A perfect power, and then?

Sat Oct 27 17:00:20 CEST 2012

nisse at lysator.liu.se (Niels Möller) writes:

  a^{1/k}, it should work fine to use a table indexed by low bits of a and
  *low bits only* of k.

  I think the underlying reason is that

    \phi(2^m) = 2^{m-1},

  hence

    a^n (mod 2^m) = a^{n mod 2^{m-1}} (mod 2^m)

Cute.

  My implementation constructs a 4-bit starting value as

    r0 = 1 + (((n << 2) & ((a0 << 1) ^ (a0 << 2))) & 8);

  (here, a0 is the low input limb, r0 is the low output limb, and the
  iteration computes a^{1/n-1} mod a power of two.

That's a clever formula, but it might not be faster than a tiny table if
less than 7 operations can be used.

  We should be able to get a 8-bit starting value using a table lookup on
  at most 13 bits (18 KByte).
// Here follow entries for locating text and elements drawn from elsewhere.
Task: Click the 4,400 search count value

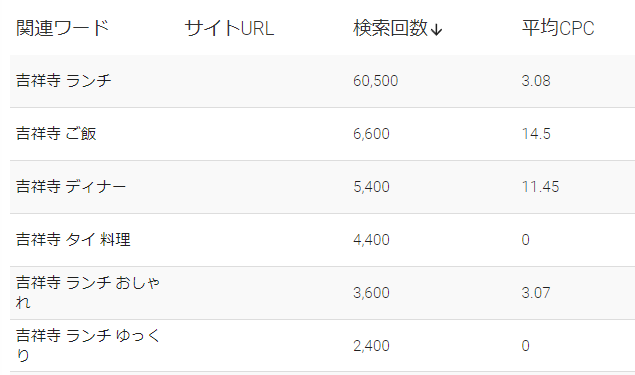Action: 371,240
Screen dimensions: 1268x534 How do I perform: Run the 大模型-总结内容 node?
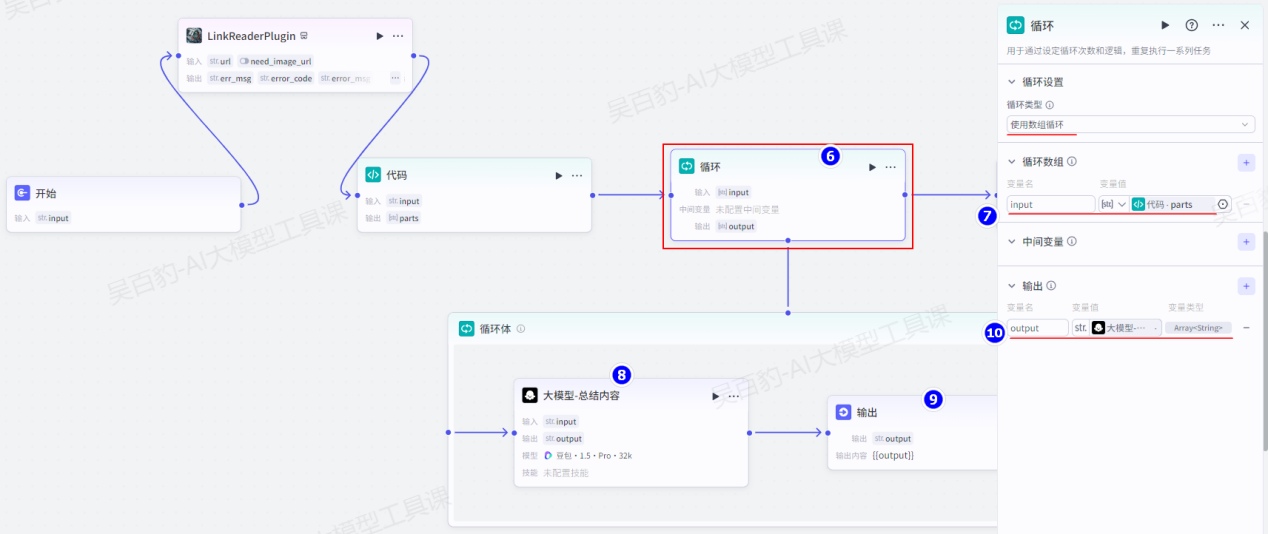[x=715, y=396]
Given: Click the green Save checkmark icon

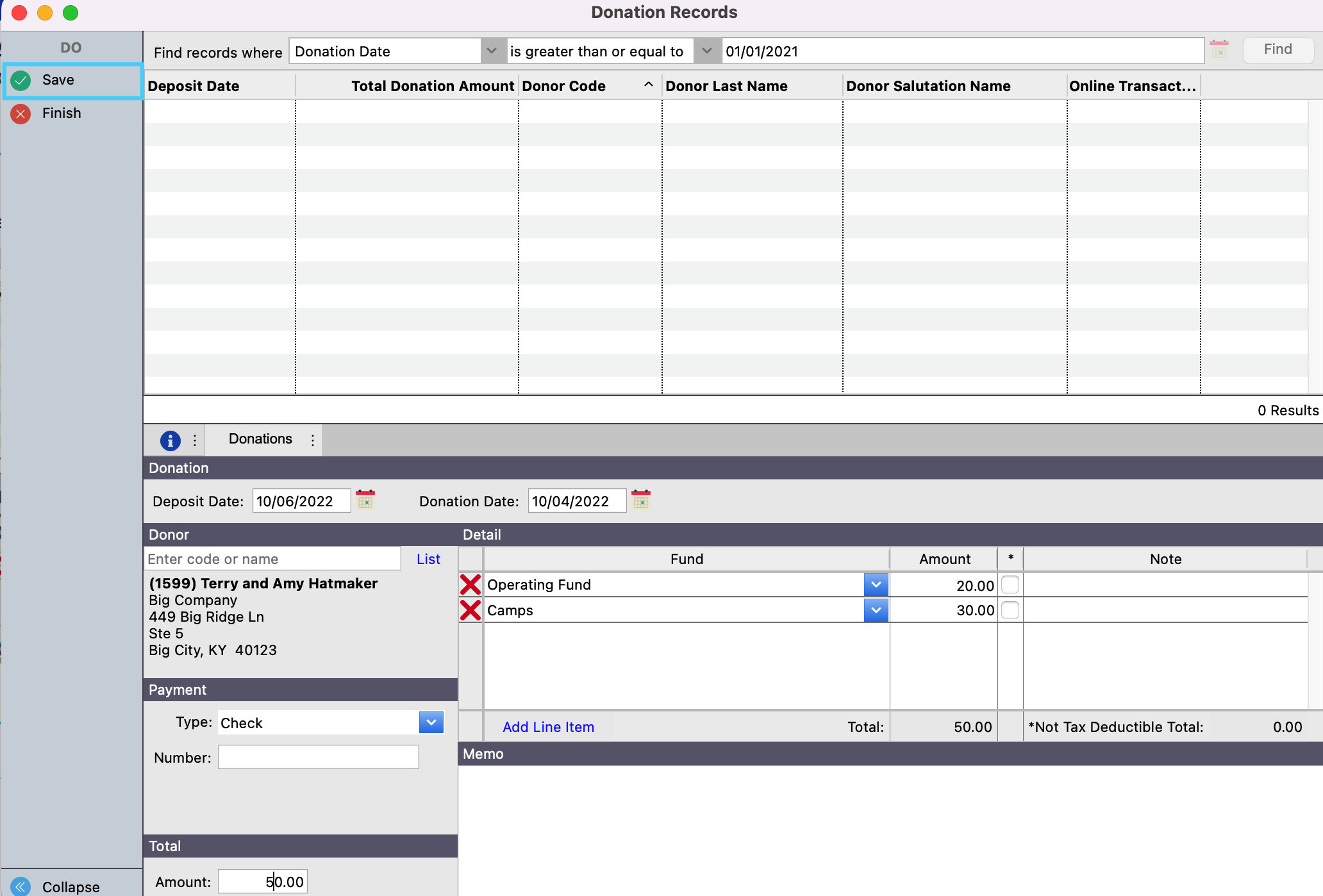Looking at the screenshot, I should pos(21,80).
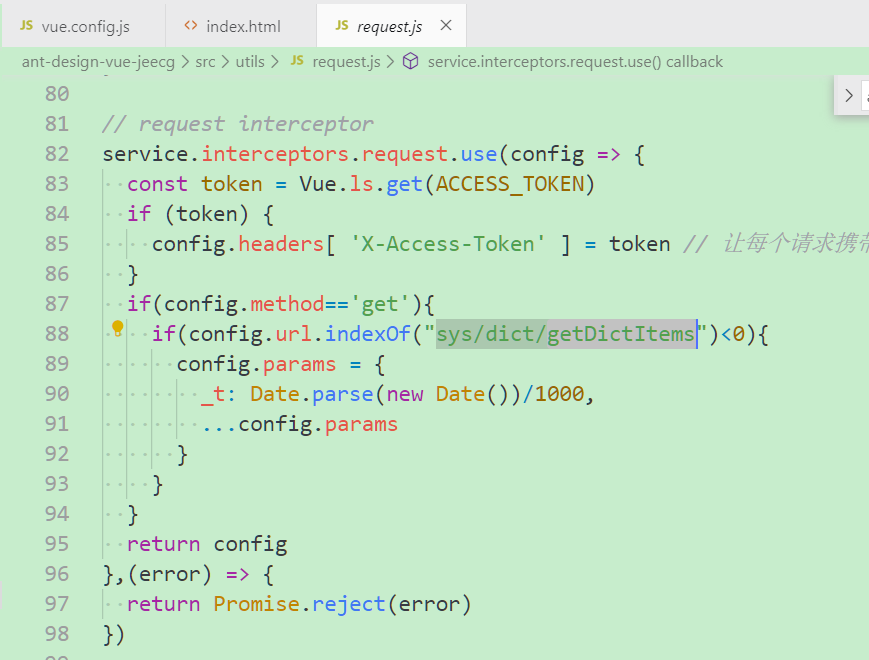Screen dimensions: 869x660
Task: Select utils in the breadcrumb path
Action: tap(251, 61)
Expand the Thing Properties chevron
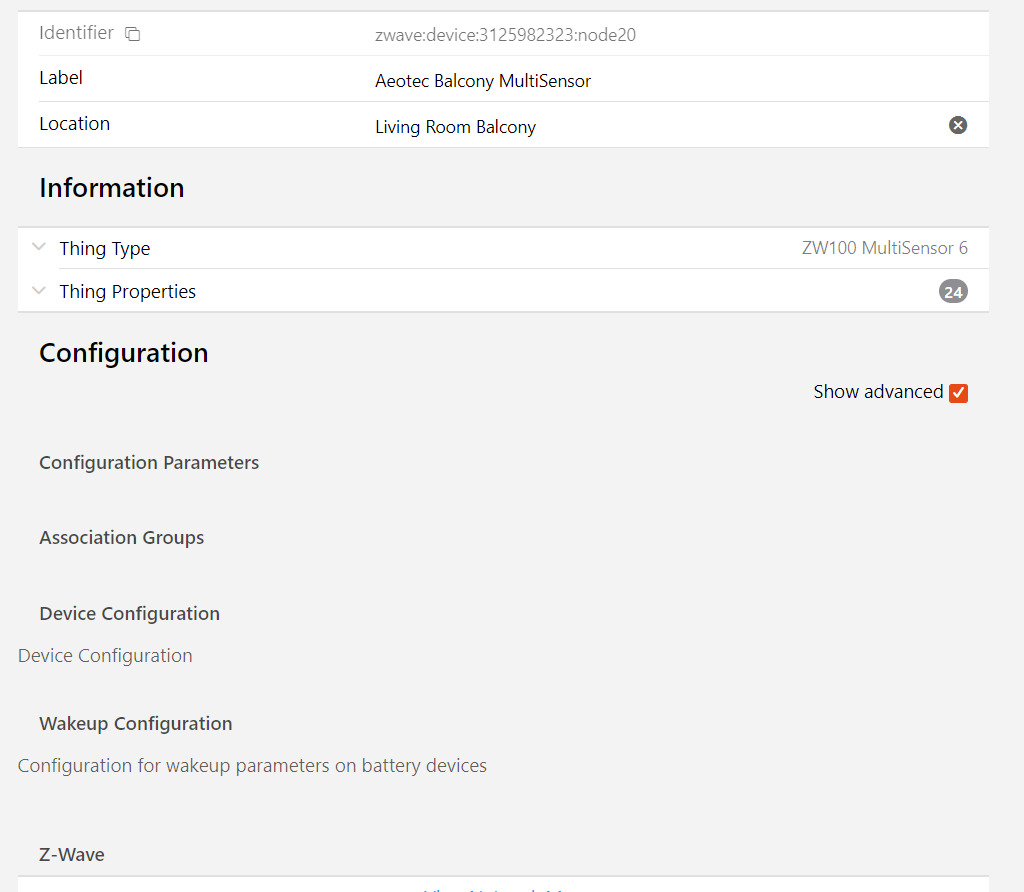 (x=39, y=291)
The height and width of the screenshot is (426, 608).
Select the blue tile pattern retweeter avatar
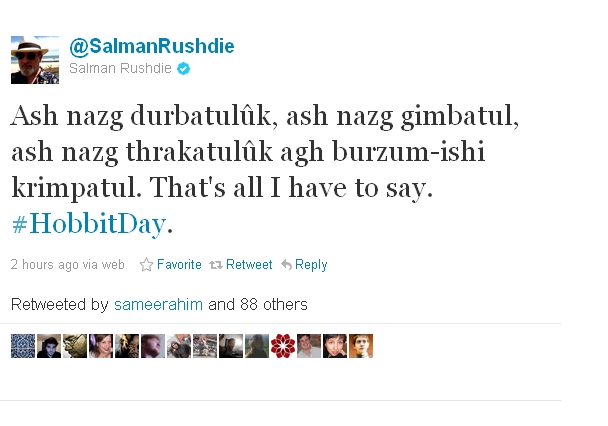coord(23,346)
But maybe it's not worth the effort; a
  single iteration getting from 4 bits to 8 shouldn't be terribly
  expensive.

18 kByte is too much.

  BTW, for large n one ought to use n mod the right power of 2 for the
  powering in the first few iterations, to avoid doing lots of useless
  work in powering.

Perhaps as a comment add that to the file?

  > (2) iterate single limb code before entering the mpn loop.

  One should definitely have an initial single-limb loop. Similar to how
  it's doen with binvert and binvert_limb.

I have become convinced that we need a mpn_broot, for example in a
mpn_rootexact.  I am not convinced that perfpow's early inversion and
use of binv_root is worse than using mpn_broot and a mullo for each k.

I suggest that we make four new files in mpn/generic:

broot.c:    mpn_broot and your mpn_xxx that computes a^{1/n-1},
            perhaps call the latter mpn_brootinvm1
brootinv.c: mpn_brootinv
bsqrt.c:    mpn_bsqrt  (which probably calls mpn_bsqrtinv, mpn_mullo)
bsqrtinv.c: mpn_bsqrtinv

-- 
Torbjörn